▶ [Task]:
Quote the forum discussion about eye-gaze tracking in full, word for word.

▶ [Provided passage]:
— begin —

However! If you think outside the box, you might get a fairly accurate gaze tracker and a different GUI design to get this to work. That vision (no pun intended) is more of a long term one. An easy short term use for eye gaze use would be automatically setting GUI window focus based on eye gaze. That already might save you a keyboard-mouse switch. As long as you have no more than four windows on your screen, you can make it work with the current tech already.

"you can never replace the mouse with gaze for a pixel perfect pointing device"

And how about getting in the precision area like a finger has on a touchscreen? You think, this is possible? Because touch works pretty well, if the UI is good (big) enough ...

I researched it some years ago and the precision was just too low. Furthermore I believe that it has to work REALLY well. In particular it is interesting to know if there would be some kind of health risk?

E.g. if the tracking is off (i.e. the predicted x,y coord differs from the target you had in mind with your gaze) I guess one would try to auto-correct the error by a slightly different gaze, i.e. looking slightly beneath the target. I am not sure if this is a problem or not?

We do not have this problem with the mouse, as we control it via relative speed and do not set specific x,c coords.

Maybe one could solve this by also tracking the head? E.g. make and educated guess via gaze tracking and let the user refine it with her ... nose. ;)

I was wondering if this sort of cursor control would be possible with, say, a Google Glass. The software is already able to take input in the form of winking for snapping pictures. So, couldn't you have a cursor overlayed on the Glass's screen, line it up with where you want it on your computer screen, and then wink to place it there?

Kind of related, there's a VR headset coming with built-in eye-tracking: http://www.getfove.com/

Even if it could just focus the particular terminal window I'm looking at then it'd be really useful.

— end —

Item-finding records:
— begin —

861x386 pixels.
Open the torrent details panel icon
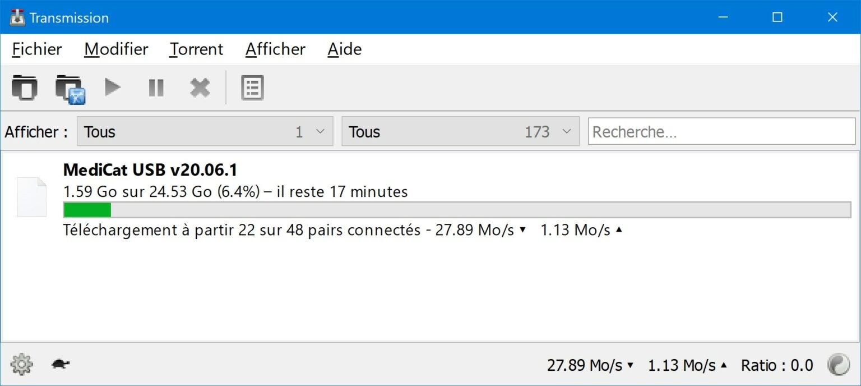252,88
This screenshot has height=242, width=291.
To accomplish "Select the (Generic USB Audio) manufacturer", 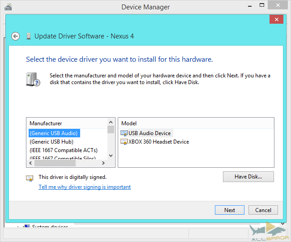I will pyautogui.click(x=53, y=133).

— end —

▶ [Response below]:
However! If you think outside the box, you might get a fairly accurate gaze tracker and a different GUI design to get this to work. That vision (no pun intended) is more of a long term one. An easy short term use for eye gaze use would be automatically setting GUI window focus based on eye gaze. That already might save you a keyboard-mouse switch. As long as you have no more than four windows on your screen, you can make it work with the current tech already.

"you can never replace the mouse with gaze for a pixel perfect pointing device"

And how about getting in the precision area like a finger has on a touchscreen? You think, this is possible? Because touch works pretty well, if the UI is good (big) enough ...

I researched it some years ago and the precision was just too low. Furthermore I believe that it has to work REALLY well. In particular it is interesting to know if there would be some kind of health risk?

E.g. if the tracking is off (i.e. the predicted x,y coord differs from the target you had in mind with your gaze) I guess one would try to auto-correct the error by a slightly different gaze, i.e. looking slightly beneath the target. I am not sure if this is a problem or not?

We do not have this problem with the mouse, as we control it via relative speed and do not set specific x,c coords.

Maybe one could solve this by also tracking the head? E.g. make and educated guess via gaze tracking and let the user refine it with her ... nose. ;)

I was wondering if this sort of cursor control would be possible with, say, a Google Glass. The software is already able to take input in the form of winking for snapping pictures. So, couldn't you have a cursor overlayed on the Glass's screen, line it up with where you want it on your computer screen, and then wink to place it there?

Kind of related, there's a VR headset coming with built-in eye-tracking: http://www.getfove.com/

Even if it could just focus the particular terminal window I'm looking at then it'd be really useful.